BEGIN Text

It’s been over a year since the BEAD grant program was announced. While there has been a lot of activity on BEAD, there is still a long way to go before this grant money is used to build new broadband infrastructure. Most of the delay is due to the incredible complexity of the BEAD grant rules.

I work with a lot of different state broadband grant programs, and I can’t help but notice the tremendous difference in the complexity of the process between state and BEAD grants. The priority for state grant programs is usually to quickly get the money out the door and spent on infrastructure. State legislators that approve grant funding want to see construction started no later than the year after the grant award, and hopefully sooner. State grant offices are generally given instructions to identify worthwhile projects and get the money approved and quickly into the hands of the ISPs to build networks.

The differences between state grants and BEAD are stunning. I have one client that won a $10 million state grant based on a simple grant application of less than 20 pages. The grant reviewers asked a few follow-up questions, but the whole process was relatively easy. The grant office was relying on the challenge process by ISPs to identify grants that were asking to overbuild areas that already have broadband. The challenge process seemed to work – a number of the grants filed in this particular program were successfully challenged. But the bottom line is that the funding was made available to start construction in less than a year from the date when the grant office originally solicited grant applications.

Why are the BEAD grants so complicated? It starts with Congress, and a lot of the complexity is directly specified in the IIJA legislation that created the grants. My pet theory is that the complexity was introduced by lobbyists of the large ISPs that wanted to make the grants unfriendly to everybody other than big ISPs with the resources to tackle the complex rules. It’s unfathomable to me that congressional staffers would have invented these complex rules on their own. I knew on my first reading of the IIJA legislation that the grants favor big companies over small ones.

END Text
BEGIN Excerpted data

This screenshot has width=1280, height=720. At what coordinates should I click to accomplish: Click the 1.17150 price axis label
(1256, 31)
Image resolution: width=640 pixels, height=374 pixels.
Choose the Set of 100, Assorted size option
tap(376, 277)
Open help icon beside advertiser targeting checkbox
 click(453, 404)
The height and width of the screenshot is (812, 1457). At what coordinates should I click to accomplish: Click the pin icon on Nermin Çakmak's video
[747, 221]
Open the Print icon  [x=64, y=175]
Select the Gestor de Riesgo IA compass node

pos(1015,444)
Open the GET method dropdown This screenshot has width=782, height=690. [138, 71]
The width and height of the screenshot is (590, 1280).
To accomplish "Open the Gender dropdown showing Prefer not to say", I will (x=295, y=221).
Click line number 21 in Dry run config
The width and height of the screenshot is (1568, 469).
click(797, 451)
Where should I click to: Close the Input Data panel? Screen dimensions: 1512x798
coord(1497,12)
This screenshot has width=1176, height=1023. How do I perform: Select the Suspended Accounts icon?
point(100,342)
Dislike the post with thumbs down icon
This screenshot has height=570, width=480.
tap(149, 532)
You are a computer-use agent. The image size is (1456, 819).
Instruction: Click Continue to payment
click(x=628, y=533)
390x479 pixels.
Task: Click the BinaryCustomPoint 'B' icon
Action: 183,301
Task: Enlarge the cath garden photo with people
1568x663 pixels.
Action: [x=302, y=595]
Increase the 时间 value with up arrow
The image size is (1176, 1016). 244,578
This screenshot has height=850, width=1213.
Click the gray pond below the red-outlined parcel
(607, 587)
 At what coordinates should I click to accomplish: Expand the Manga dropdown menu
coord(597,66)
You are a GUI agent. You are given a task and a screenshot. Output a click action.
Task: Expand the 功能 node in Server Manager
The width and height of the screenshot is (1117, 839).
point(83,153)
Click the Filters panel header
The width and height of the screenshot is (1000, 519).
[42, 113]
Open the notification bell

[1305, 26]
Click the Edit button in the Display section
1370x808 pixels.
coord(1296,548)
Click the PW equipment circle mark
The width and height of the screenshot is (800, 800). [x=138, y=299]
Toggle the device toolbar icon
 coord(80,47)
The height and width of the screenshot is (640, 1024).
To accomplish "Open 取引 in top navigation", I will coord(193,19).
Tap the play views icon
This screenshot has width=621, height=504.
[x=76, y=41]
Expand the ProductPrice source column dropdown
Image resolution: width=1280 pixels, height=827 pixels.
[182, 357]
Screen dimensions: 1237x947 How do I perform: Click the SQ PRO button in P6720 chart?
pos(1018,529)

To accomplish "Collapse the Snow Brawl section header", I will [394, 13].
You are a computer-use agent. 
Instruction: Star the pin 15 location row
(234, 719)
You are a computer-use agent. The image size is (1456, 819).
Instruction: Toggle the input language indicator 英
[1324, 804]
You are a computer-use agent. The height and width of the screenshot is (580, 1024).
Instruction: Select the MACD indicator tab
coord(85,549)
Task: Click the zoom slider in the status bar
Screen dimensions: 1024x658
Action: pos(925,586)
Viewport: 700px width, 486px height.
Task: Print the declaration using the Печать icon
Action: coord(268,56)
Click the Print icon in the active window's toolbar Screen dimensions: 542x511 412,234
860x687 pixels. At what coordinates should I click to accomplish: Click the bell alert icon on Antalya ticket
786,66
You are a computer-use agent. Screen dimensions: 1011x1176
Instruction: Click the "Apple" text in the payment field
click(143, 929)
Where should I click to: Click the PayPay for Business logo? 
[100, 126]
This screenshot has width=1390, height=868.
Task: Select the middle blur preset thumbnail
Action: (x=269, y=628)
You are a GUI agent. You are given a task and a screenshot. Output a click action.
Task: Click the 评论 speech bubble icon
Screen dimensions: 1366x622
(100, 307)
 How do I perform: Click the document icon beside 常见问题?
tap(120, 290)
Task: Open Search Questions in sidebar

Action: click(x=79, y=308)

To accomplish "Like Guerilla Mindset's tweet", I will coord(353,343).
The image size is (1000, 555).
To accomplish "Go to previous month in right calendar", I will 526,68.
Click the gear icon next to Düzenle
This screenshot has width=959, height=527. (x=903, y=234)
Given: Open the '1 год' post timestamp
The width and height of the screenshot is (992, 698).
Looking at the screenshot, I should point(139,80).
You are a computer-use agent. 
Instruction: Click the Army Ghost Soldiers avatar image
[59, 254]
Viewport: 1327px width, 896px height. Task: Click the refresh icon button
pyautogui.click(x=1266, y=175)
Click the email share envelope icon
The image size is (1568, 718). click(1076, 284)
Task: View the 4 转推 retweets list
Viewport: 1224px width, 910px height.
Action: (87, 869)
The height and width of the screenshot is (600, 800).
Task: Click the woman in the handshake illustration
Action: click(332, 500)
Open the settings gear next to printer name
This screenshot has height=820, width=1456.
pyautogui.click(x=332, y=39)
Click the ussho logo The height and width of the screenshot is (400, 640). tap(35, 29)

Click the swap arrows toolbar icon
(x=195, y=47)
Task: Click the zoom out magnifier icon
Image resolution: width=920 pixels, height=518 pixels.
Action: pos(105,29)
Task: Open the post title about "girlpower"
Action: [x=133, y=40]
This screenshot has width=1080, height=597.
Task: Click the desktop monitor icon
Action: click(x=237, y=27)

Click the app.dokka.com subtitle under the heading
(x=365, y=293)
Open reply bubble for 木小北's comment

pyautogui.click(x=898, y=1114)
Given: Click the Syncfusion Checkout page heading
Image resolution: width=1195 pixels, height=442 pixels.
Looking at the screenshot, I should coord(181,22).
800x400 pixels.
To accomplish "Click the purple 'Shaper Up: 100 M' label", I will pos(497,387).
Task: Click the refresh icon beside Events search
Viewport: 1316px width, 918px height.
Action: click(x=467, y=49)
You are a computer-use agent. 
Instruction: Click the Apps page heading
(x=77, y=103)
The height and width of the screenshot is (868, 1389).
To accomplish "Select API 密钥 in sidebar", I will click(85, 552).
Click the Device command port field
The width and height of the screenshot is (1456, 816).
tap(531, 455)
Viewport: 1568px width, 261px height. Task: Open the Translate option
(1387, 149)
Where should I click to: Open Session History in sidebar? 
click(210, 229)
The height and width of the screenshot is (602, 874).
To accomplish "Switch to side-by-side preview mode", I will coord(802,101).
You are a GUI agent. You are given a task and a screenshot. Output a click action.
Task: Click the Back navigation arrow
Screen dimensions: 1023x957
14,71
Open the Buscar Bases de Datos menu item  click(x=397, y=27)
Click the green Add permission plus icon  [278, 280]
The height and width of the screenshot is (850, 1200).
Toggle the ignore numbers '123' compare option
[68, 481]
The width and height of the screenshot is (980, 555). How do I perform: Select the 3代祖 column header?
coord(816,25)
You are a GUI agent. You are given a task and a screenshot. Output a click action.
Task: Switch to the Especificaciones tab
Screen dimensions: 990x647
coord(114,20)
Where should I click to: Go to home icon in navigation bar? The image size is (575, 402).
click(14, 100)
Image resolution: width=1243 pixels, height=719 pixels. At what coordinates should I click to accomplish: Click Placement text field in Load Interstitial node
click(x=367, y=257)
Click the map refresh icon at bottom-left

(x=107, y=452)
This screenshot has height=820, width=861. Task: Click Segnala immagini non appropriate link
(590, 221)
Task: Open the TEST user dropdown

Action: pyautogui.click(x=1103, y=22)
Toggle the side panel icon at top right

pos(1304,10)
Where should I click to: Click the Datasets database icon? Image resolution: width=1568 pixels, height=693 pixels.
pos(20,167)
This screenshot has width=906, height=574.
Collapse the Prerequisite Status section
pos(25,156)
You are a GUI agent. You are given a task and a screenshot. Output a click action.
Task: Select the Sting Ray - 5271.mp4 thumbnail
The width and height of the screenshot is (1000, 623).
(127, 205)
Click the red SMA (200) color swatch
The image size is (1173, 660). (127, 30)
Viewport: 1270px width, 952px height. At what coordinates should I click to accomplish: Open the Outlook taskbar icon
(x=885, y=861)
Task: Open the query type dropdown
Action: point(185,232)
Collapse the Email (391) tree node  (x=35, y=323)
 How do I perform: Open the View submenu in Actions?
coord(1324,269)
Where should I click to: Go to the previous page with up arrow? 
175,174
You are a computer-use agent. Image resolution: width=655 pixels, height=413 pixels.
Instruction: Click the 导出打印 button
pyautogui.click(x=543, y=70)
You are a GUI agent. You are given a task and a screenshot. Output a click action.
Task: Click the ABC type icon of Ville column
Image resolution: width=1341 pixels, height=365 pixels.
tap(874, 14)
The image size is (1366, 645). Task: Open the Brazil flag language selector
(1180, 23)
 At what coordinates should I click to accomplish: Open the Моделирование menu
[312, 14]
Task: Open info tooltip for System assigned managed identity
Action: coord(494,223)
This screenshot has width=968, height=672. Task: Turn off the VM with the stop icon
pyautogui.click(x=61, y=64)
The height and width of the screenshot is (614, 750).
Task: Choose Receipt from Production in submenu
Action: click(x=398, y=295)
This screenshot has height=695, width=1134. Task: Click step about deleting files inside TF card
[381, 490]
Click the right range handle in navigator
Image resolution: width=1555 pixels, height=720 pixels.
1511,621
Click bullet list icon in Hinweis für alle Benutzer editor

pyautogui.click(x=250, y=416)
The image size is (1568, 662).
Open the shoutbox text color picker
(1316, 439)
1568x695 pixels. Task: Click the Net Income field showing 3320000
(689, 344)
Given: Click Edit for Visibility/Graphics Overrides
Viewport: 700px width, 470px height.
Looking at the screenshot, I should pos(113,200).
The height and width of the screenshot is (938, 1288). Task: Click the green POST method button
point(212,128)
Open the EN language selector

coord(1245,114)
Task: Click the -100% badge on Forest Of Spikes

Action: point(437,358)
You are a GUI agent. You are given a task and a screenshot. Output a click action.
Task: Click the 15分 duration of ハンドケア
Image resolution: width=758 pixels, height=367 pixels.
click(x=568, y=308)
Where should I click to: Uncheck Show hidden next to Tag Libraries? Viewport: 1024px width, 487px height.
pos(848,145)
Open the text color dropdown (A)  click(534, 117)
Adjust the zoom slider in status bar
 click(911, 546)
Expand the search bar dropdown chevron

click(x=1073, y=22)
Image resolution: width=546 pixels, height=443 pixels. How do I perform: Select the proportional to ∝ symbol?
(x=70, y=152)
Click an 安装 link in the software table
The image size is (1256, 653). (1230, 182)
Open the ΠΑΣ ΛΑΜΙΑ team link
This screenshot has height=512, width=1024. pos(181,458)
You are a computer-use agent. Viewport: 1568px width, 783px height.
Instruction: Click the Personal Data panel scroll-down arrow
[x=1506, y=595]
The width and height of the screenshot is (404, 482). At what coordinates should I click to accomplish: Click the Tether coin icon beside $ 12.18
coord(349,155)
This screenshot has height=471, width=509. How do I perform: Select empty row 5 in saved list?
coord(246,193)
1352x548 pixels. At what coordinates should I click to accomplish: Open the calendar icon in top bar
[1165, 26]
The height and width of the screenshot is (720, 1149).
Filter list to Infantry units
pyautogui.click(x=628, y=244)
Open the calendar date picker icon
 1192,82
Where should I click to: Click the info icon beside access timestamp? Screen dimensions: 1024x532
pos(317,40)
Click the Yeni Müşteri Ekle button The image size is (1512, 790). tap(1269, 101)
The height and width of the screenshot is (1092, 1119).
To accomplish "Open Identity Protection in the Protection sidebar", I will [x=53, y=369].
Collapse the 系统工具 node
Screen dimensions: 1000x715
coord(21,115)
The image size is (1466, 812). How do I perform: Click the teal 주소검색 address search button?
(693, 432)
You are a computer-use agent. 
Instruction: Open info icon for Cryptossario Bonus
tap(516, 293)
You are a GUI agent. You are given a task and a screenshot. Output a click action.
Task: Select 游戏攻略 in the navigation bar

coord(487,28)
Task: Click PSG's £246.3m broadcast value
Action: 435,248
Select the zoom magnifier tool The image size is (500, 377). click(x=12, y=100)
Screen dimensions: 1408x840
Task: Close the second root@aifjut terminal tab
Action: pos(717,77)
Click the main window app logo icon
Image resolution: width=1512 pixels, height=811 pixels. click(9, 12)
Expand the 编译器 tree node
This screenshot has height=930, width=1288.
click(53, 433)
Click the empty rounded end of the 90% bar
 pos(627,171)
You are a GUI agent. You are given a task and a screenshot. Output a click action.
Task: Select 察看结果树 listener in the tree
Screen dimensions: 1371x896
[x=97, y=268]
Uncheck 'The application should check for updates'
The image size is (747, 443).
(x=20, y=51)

END Excerpted data

:: Set problem 1 ::
In the text on BEAD broadband grants, how large was the state grant that one client won?
:: Set problem 2 ::
Pick up the text on BEAD broadband grants after its final sentence and keep writing it.
The data block is separate material and is not part of the text on BEAD broadband grants.

:: Exercise response 1 ::
$10 million.

:: Exercise response 2 ::
In the legislation, Congress decided to give the administration of the grants to the NTIA. The NTIA had a major decision to make on day one. The agency could have taken the approach of smoothing out the congressional language to make it as easy as possible for ISPs seeking the funding. The NTIA had political cover to take a light-touch approach since the legislation stressed the importance of quick action to solve the rural broadband crisis. The White House has also been urging federal agencies to speed up the process of turning IIJA funding into infrastructure projects.

Unfortunately, the NTIA didn’t take this approach. It looks like the agency did just the opposite – the agency embellished and strengthened the congressional language and made it even more complex to file for the grants.

I don’t think the NTIA had any agenda to make the grant more complicated. It’s impossible to think the agency had early discussions about how to make it harder to use the grant funding. But the agency did have an overriding desire to do these grants the right way. The general industry consensus is that the grants were given to the NTIA instead of the FCC because of the terribly botched RDOF subsidy program. It would be hard to design a federal broadband program that would have been more poorly handled than RDOF (except perhaps for CAF II, which also was done by the FCC).

I think BEAD became more complex, one topic at a time. I think folks at NTIA looked at each congressionally mandated rule and asked how they could make sure that no money went to an unqualified ISP. Instead of softening grant requirements, I think the NTIA staff instead asked how they could be positive that no unworthy ISPs sneak through BEAD process – something that clearly happened in the FCC’s RDOF process. The final NTIA BEAD rules are not a manual on how to get grant money spent efficiently – but a manual on how to make sure that only qualified ISPs win the funding.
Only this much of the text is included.